Saved data entries
---+---
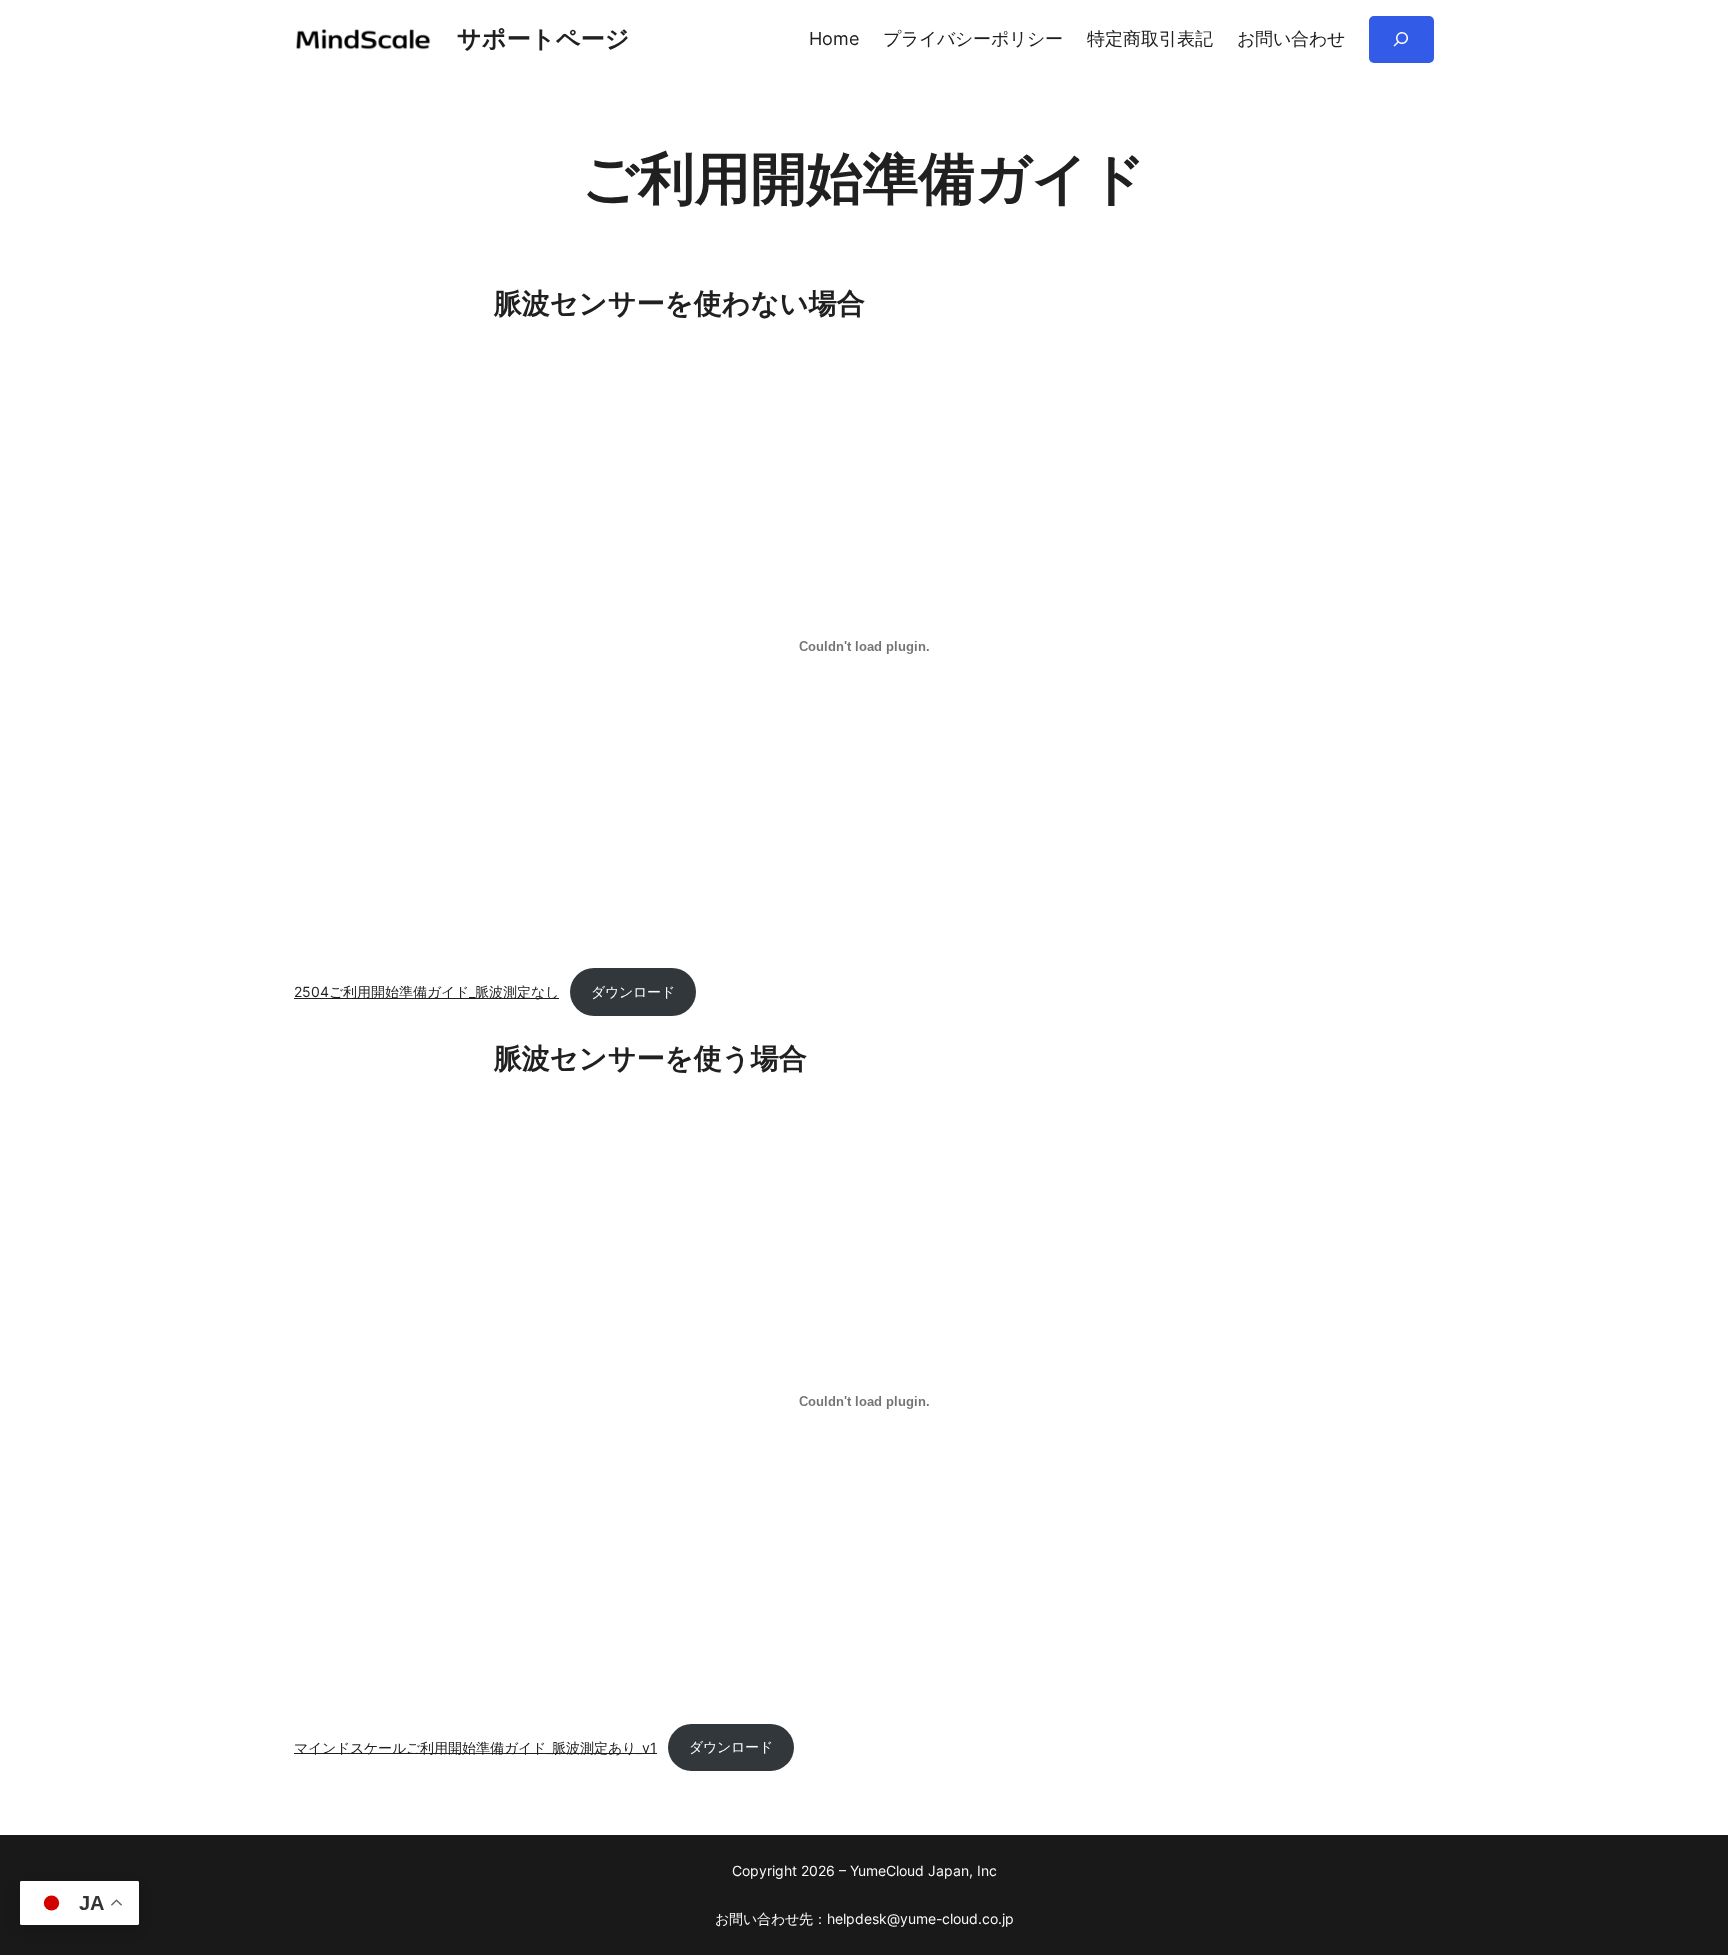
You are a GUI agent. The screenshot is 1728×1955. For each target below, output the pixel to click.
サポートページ (543, 38)
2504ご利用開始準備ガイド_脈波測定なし (426, 991)
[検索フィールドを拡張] (1401, 39)
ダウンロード (633, 991)
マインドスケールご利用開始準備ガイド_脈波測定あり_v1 (475, 1746)
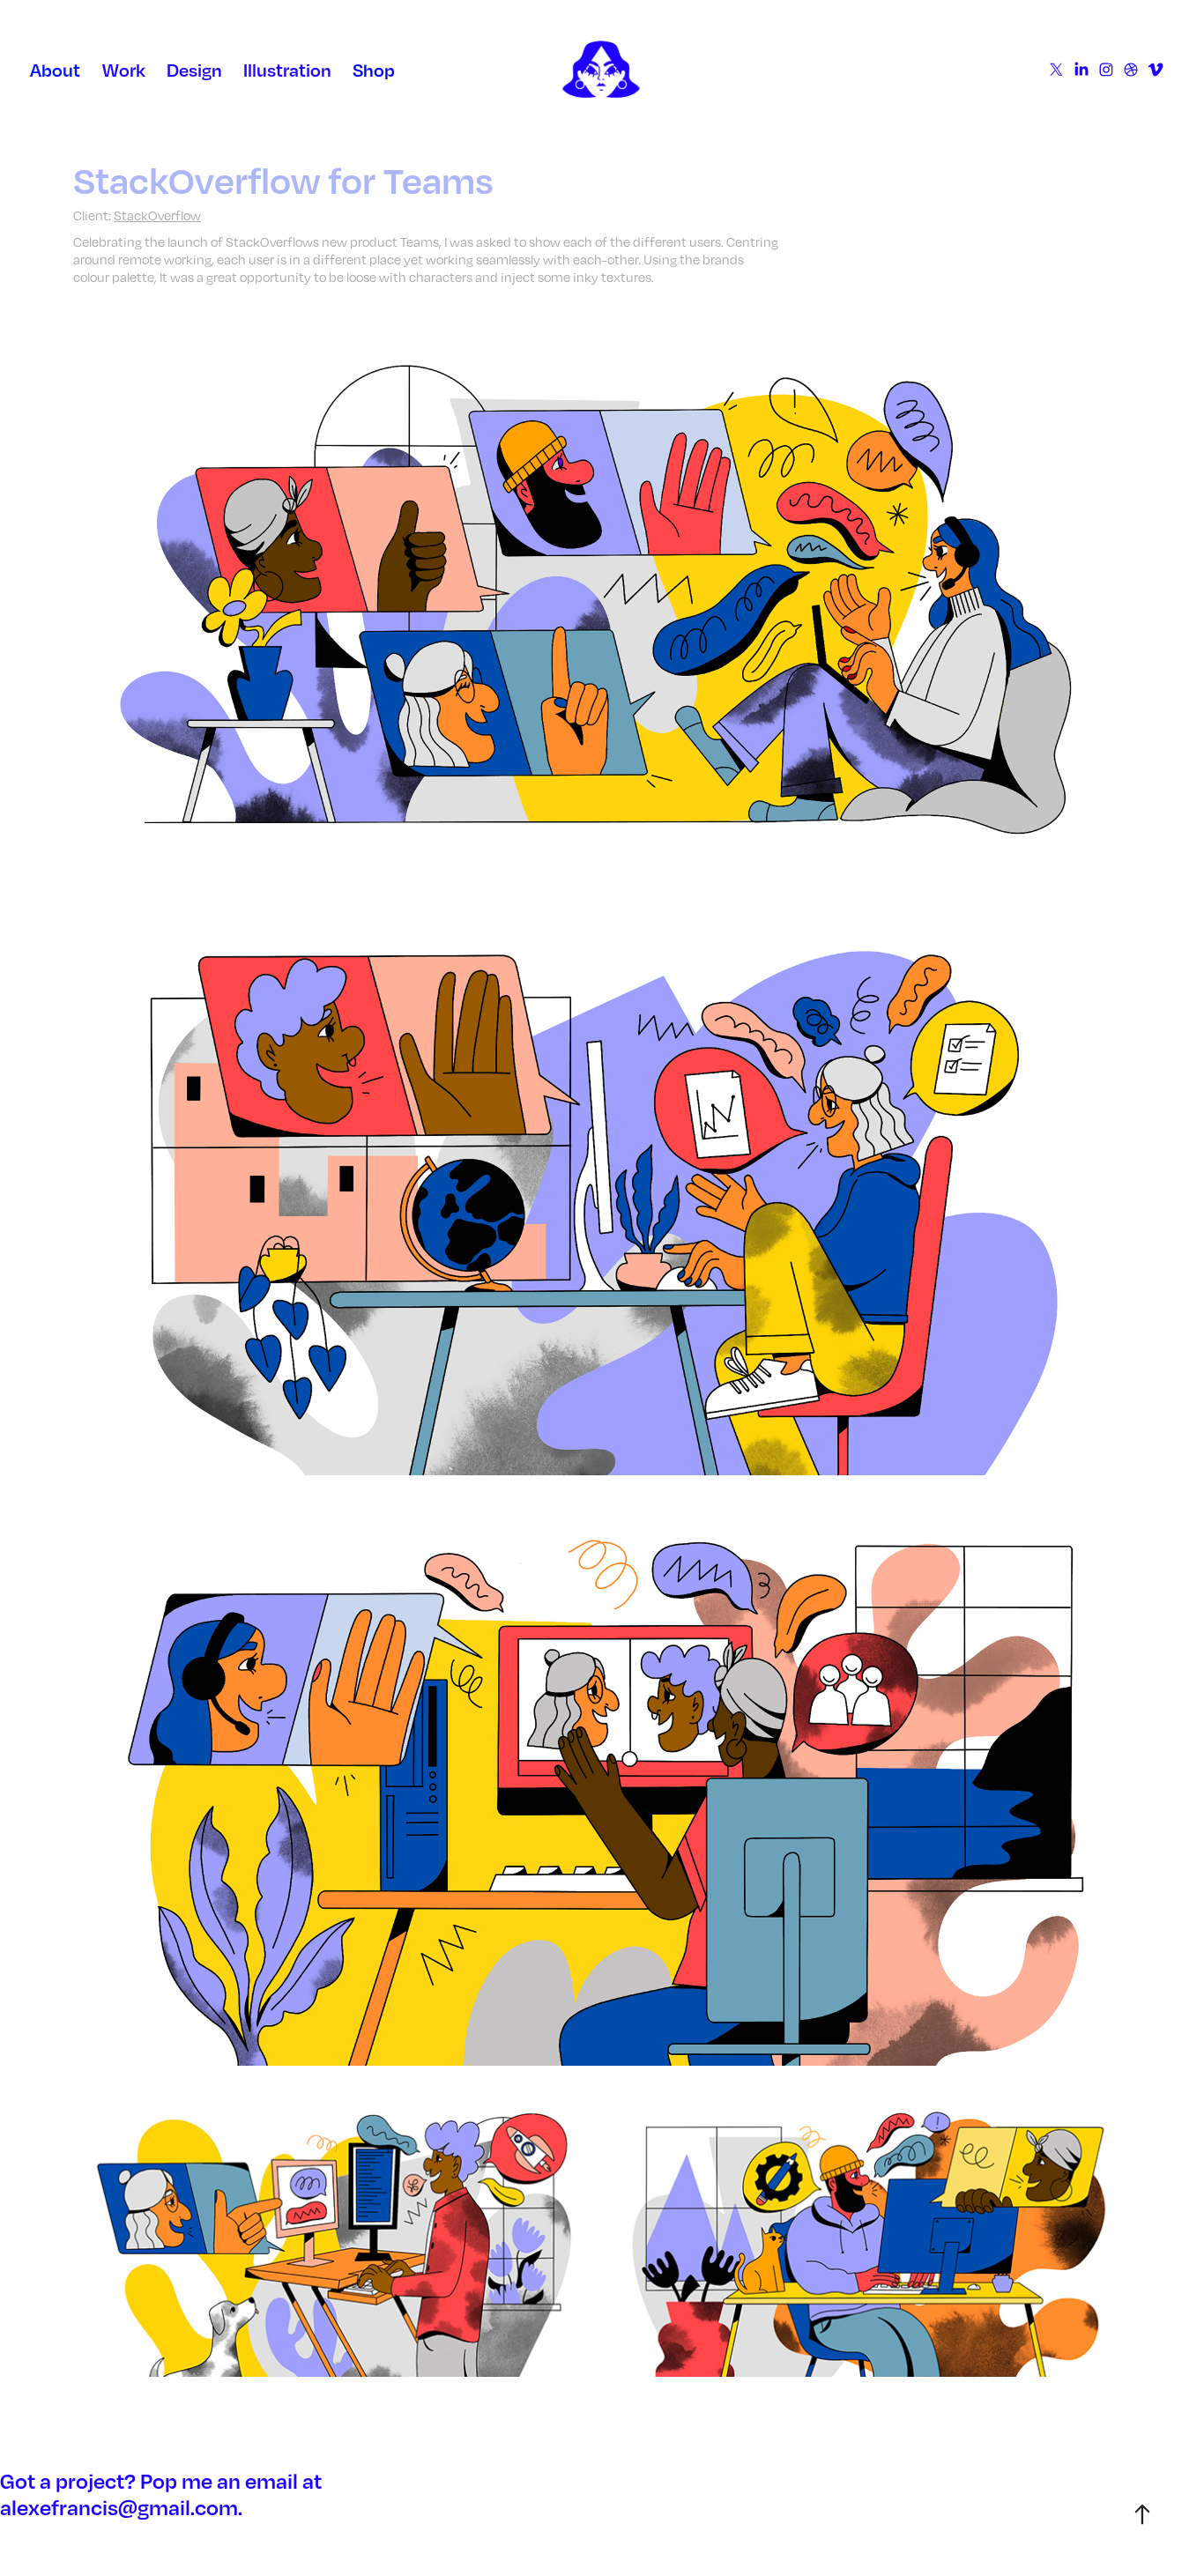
---+---
WORK TO COMPLETE. Would you repeat the entries exactly, but with no pictures?

REPLY TO THE EXERCISE.
You are a GUI agent. The screenshot is 1728×1955. For each target below, output the pixel to click.
サポートページ (543, 38)
2504ご利用開始準備ガイド_脈波測定なし (426, 991)
[検索フィールドを拡張] (1401, 39)
ダウンロード (633, 991)
マインドスケールご利用開始準備ガイド_脈波測定あり_v1 (475, 1746)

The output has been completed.